Vexillology, you know, the art and study of flag design, ok, maybe you don’t know that, but the field plays an important role in the representation of countries, states, and territories as a way to represent its people in a small, deceivingly complex manner. However, representing a large body of people with one, sometimes outdated, flag is difficult – and getting a flag changed can take an act of god. This hasn’t stopped Mississippi-based artist Laurin Stennis from trying, though, and it seems she has some momentum in changed the banner that represents her state and its people.
For those that don’t know, Mississippi has a tumultuous history to say the least. The Mississippi Civil Rights Museum (MCRM), which opened last year, tells the story of the southern state and the oppression that countless people of colour were met with, sometimes to the point of death. When admitted to the Union in 1817, Mississippi was a slave state and at times, the slave population outnumbered the freed population. It was the second state to secede from the Union, following South Carolina, to join the Confederate States in 1861. Like many slave-holding states, lynching became a form of slave control and continued well into the 20th century – the last of which took place in Alabama in 1981 by the KKK. The MCRM takes visitors through a timeline of more than 580 lynchings alone. This is all to show one side of Mississippi’s difficult history.
Stennis hasn’t tried to cover up this past – her grandfather was a democratic politician in Mississippi who defended segregation – but she has decided that the flag wasn’t one that accurately represented the state.

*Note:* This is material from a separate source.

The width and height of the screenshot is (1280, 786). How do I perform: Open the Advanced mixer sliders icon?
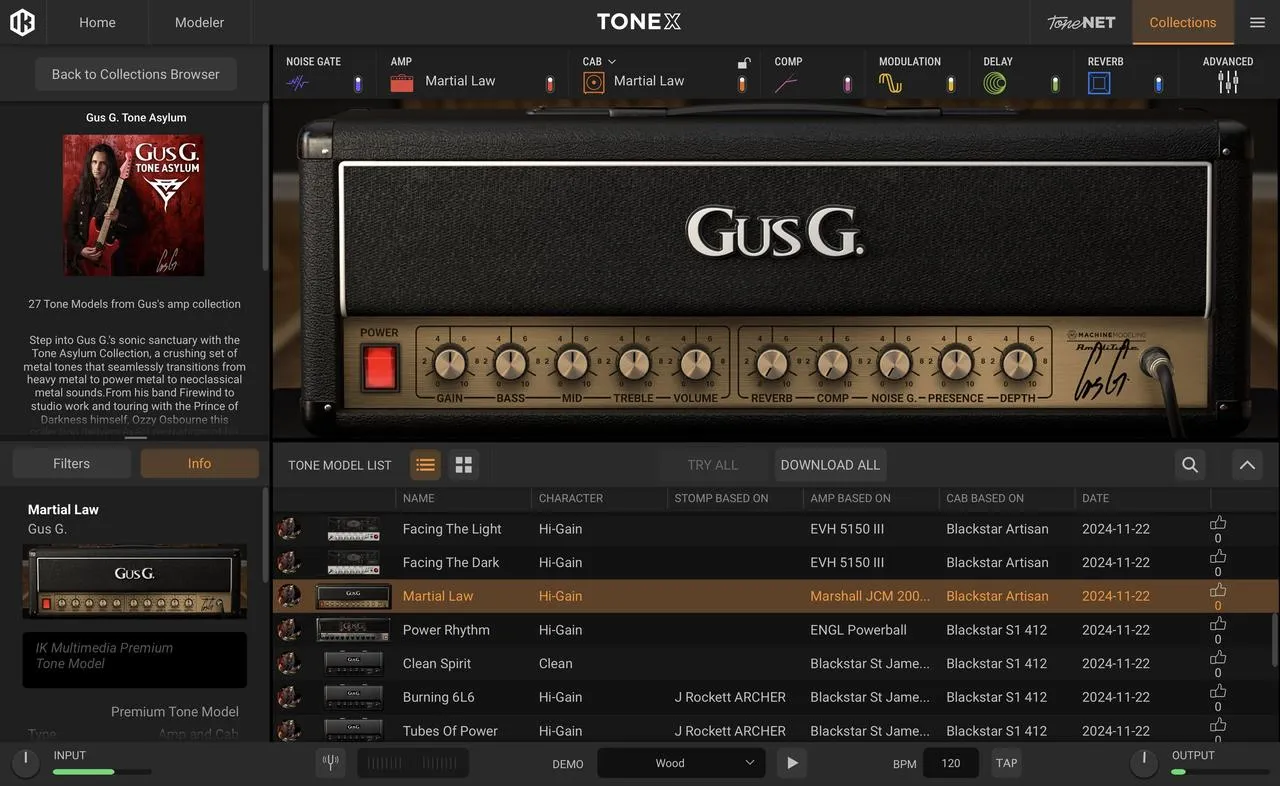point(1228,83)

At the moment, Mississippi’s flag has a field of blue, red, and white horizontal bars that exactly inverse the Netherland’s tricolour. However, as a tribute to Mississippi’s Confederate heritage, in the top left corner, there is a square displaying the Confederate flag or the flag most often associated with the Confederacy.
The flag created by Stennis, gaining recognition as the ‘Stennis Flag,’ tells Mississippi’s story with an emphasis on different key points in its history. The new flag bears a white field bookended by a red vertical strip at the left and right sides. At the centre, there is a large blue star showing the inverse of the ‘Bonnie Blue Flag’ which the state used when it seceded. ‘I inverted it,‘ Stennis told The Washington Post, ‘because I don’t celebrate that dark moment in our history [referring to the state’s secession], but it has to be acknowledged.’ Around that star there is a halo of 20 blue stars. This points to when Mississippi joined the Union to become the 20th state.
The artist, who can usually be found making woodcut prints of various this, including armadillos, in her downtown Jackson studio isn’t the campaigning type. She didn’t want to lead the movement to change the flag but she simply couldn’t bear the meaning behind the state’s flag, which she called ‘a blinking neon sign of negativity.’ She does, though, have support from a number of people of all creeds in her community for the flag. Mississippi Rep. Kathy Sykes filed the bill to officially change the state’s banner to the ‘Stennis Flag.’ Though everyone isn’t enthused by the movement, it most likely won’t be a quick change. If Stennis’ flag does become the state flag, though, it might give people more of a reason to fly their flag proudly.